MuffinDB is a novel alternative to graph databases and graph searches that can scale of billions of triples.
The idea is simple. You use a graph to model entities and relationships. For example if Jill is a friend of Jack, you use two nodes of a graph to represent the two people and one named edge (friendOf) that connects the two nodes. This can be extended to model every other connected entities and the mutual relationships between them.
Now you need a way of persisting this graph, which may potentiall become billions of nodes and relationships and also a way to query this ("Give me all the friends of Jill who loves Football and living in Singapore"). Now this gets interesting. There are a lot of graph databases available, proprietary as well as those that use RDF as the data model. They support a variety of querying methods including SPARQL.
What I am offering here is a fresh approach to this challenge. The summary of the idea is as follws :
Our example (Jill is a friend of Jack) will give us this adjacency list :
friendOf:Jill = [ Jack ]
friendOf:Jill is the key (build using the predicate:subject pattern) and the value is a set that contains one entry Jack. Let us say, we have one more piece of knowledge that says Jack and Joe are living in Singapore. That becomes
livesIn:Singapore = [ Jack, Joe ]
To find "Friends of Jill that Live in Singapore", its just a just a "intersection" set operation that can be represented in the following form
( AND friendOf:Jill livesIn:Singapore )
Please note that I use "prefix" notation which I find easy for writing parsers and also to stack more operatiosn recursively.
For scaling and performance, you may have to choose a Big Data DB. I prefer Redis. Its in-memory and supports native data structures like Sets.

Information shown —
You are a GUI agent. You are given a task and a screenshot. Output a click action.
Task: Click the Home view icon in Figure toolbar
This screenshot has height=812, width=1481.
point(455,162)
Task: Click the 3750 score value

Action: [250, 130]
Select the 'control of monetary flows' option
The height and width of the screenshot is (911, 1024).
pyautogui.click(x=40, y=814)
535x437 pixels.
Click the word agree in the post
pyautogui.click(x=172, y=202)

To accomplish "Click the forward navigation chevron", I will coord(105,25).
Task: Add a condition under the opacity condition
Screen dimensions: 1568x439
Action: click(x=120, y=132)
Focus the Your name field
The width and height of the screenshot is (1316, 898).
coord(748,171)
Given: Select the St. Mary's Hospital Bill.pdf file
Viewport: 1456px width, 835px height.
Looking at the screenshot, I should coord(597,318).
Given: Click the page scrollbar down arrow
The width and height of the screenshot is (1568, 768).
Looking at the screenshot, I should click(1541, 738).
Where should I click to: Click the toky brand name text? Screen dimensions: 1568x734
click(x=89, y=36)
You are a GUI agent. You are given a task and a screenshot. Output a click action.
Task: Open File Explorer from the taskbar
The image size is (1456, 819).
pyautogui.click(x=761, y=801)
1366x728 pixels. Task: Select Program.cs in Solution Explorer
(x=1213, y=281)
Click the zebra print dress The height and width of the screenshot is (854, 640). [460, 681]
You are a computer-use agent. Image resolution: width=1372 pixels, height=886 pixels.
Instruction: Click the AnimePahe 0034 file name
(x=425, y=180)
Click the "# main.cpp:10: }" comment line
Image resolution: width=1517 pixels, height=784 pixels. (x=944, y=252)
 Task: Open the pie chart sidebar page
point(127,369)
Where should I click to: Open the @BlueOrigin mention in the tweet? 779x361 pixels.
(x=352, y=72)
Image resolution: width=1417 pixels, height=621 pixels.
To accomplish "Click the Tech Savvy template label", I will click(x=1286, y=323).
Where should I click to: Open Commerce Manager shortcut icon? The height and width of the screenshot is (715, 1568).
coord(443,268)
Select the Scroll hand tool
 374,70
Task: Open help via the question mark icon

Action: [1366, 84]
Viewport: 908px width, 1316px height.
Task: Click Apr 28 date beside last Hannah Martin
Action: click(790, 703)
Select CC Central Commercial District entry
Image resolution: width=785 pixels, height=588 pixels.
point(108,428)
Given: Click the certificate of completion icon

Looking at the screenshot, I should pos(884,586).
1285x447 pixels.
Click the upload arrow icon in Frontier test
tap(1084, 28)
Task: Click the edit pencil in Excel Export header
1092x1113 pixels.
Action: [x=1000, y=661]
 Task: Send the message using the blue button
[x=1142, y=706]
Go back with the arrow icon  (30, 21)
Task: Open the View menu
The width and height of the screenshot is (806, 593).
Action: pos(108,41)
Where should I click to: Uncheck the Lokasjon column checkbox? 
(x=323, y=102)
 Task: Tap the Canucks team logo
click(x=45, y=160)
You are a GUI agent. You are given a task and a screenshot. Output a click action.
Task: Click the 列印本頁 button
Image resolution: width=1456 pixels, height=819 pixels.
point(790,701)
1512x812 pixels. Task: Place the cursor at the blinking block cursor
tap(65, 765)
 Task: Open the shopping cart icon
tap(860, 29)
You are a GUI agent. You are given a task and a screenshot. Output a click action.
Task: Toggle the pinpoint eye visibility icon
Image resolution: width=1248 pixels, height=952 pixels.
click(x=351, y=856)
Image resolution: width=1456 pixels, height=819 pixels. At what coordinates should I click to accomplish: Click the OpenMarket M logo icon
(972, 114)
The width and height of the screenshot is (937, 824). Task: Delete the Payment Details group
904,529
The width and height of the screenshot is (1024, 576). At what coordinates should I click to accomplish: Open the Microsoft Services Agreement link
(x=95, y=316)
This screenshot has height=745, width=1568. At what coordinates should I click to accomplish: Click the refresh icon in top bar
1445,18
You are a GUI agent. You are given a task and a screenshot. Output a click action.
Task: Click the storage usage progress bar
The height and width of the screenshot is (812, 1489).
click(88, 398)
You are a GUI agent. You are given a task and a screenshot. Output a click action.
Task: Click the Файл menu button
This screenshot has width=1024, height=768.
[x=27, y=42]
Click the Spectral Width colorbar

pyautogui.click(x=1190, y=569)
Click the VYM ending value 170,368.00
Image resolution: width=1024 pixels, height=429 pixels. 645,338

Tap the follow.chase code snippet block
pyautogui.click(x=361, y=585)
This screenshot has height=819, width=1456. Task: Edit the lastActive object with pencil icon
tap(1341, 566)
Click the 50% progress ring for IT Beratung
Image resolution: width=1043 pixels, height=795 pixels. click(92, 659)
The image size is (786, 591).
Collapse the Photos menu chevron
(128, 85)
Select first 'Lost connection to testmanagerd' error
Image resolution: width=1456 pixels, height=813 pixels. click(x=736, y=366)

Problems to work on —
A. Name every person who appears in the examples of the MuffinDB text.
B. Extend the description of MuffinDB with a few more sentences, starting after its last sentence.

Responses in order —
A. Jill, Jack, Joe

B.
I have given a reference implementation where you can configure the number of shards (Berths) to break and hold your mega sets. I have also given a multithreaded implementation that will execute the operations in parallel. ## So its limitless ! ##
Apart from Set Operations, one important operation is the APPLY operation. It helps you to support magical queries such as this
"Give me all the friends of Jill who loves Football and living in Singapore and what are their preferred food"
( APPLY preferredFood: ( AND loves:Football ( AND friendOf:Jill livesIn:Singapore ) ) )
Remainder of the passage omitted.